Gen Z can’t afford a house. Some parents are choosing to fund down payments over college funds
4 min read
A parent wants to see their kid make it in life. Maybe that’s going to a good school. Maybe it’s curing some disease or making it to the big leagues. And a parent wants to help with that journey—after all, it’s a parent’s obligation to care for their child. But how that care looks like has changed over time. It once simply meant school pickups and weekend soccer games, then college savings and late-night financial advice calls. But for many parents today, that support stretches far beyond childhood, following them well into adulthood.
A new study from financial services firm Northwestern Mutual reveals that parents are stepping in on one essential step for achieving the American dream: the down payment. The survey—conducted through more than 4,300 online interviews in January—found that more than half of parents, or 52%, are open to considering helping their kid buy a home—and 22% have already stepped in.
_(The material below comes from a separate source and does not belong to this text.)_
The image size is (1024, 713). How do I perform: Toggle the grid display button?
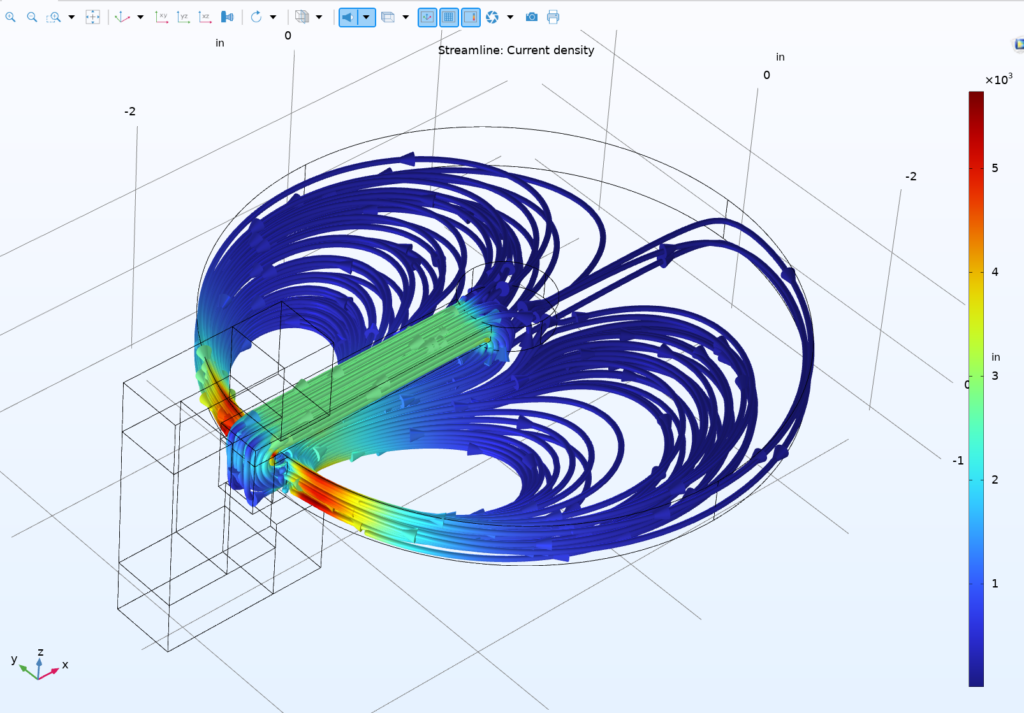449,17
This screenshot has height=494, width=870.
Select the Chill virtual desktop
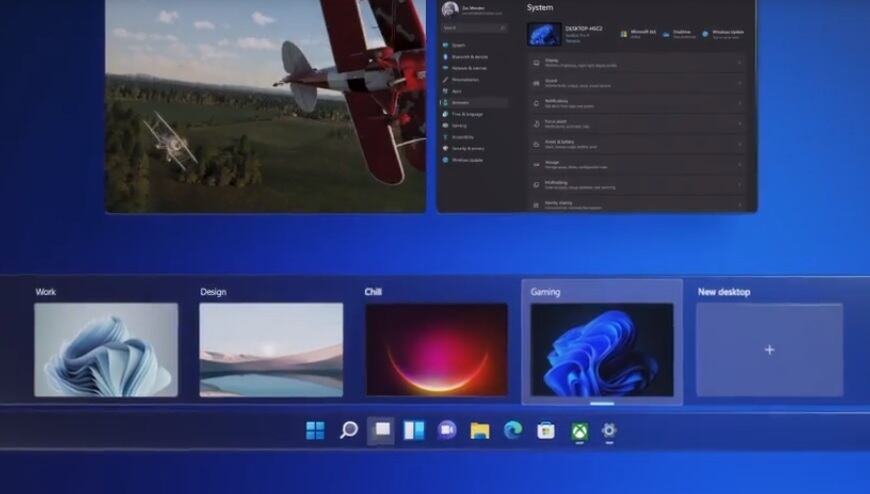[x=436, y=349]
Some parents are even rethinking the critical steps to ensuring their children have a shot at generating wealth. Twenty-nine percent of parents think helping their kid buy a home is more important than helping them pay for college, and more than half (55%) say it’s a toss-up for either one.
“A lot of these degrees are maybe not as valuable as they once were,” Ed Amos, wealth management advisor at Northwestern Mutual, told Fortune. “Having flexibility in those dollars is what parents are looking for.”
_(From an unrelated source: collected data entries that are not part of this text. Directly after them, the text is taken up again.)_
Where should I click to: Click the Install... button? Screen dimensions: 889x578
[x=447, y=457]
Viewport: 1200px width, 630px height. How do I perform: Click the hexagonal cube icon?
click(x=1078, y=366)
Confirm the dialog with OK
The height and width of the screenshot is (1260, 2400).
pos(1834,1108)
The value proposition of a four-year college degree is falling. Recent college grads are facing recessionary circumstances: 5.6% unemployment, surpassing the rate for all workers. And underemployment, or the share of graduates working in jobs that typically do not require a college degree sits at 42.5%.
And the vibes are dire. AI is threatening a white-collar recession, which is expected to hit recent grads hardest. At the same time, home prices are skyrocketing. Homeownership—the ultimate promise of the modern American dream—is growing out of reach for young people. The average age of the first-time homebuyer hit 40 last year, up from the early 30s just a decade ago as the median home price tops $410,000 today.
Betting on bricks, not degrees
As some parents hesitate to shell out the almost $500,000 price tag attached to what a college degree could cost today, others are rethinking how they can position their children for financial success later in life. Amos said some parents he’s worked with are betting on homeownership as a key tool to ensuring their investments are well placed. One family he worked with, for example, helped their child buy a duplex while still in college, allowing their kid to live in one unit and rent out the other to pay down the mortgage, and ultimately build up equity before even entering the full-time workforce.
“The benefits of starting that wealth building early in life has tremendous impacts on where their children will be over the next few decades,” Amos said.
Yet Gen Z is finding itself in an increasingly precarious position. Young people today are left with crumbs of wealth compared to their Boomer and Gen X parents. Boomers today hold more than $86 trillion in assets, according to Federal Reserve data, more wealth than any other living generation. Gen X holds a significant slice of the economic pie too, with close to $44 trillion. That’s more than three-quarters the $167 trillion in total U.S. wealth.
“It’s becoming less and less accessible to the entry-level employee straight out of college, trying to buy their first home,” Amos said. “It’s just becoming more and more difficult for these newer generations to do it on their own.”
High stakes gambling
With most of the country’s wealth locked away from Gen Z, many in the generation are looking for new and creative entry points into wealth generation. The Northwestern Mutual study found that Gen Zers are turning to high-risk, speculative assets for a shot at generating wealth. Nearly one-third of Gen Z have either invested in, or considered investing in crypto. One-third has also dabbled with the idea of, or are actively engaged in sports betting and prediction markets. And about 14% have placed their bets on meme stocks, or those viral stocks like GameStop popularized by communities like Reddit’s r/wallstreetbets subreddit—which now boasts over 4 million members—infamous after investors drove up the GameStop stock in 2021.
While these speculative bets paint a picture of a generation’s frantic scramble for financial footing, Amos said the most sustainable path to the American dream requires Boomers to hand over their wealth via more traditional assets like real estate.
“Helping usher in that transfer sooner than passing will allow everyone to be able to share in that American dream,” he said.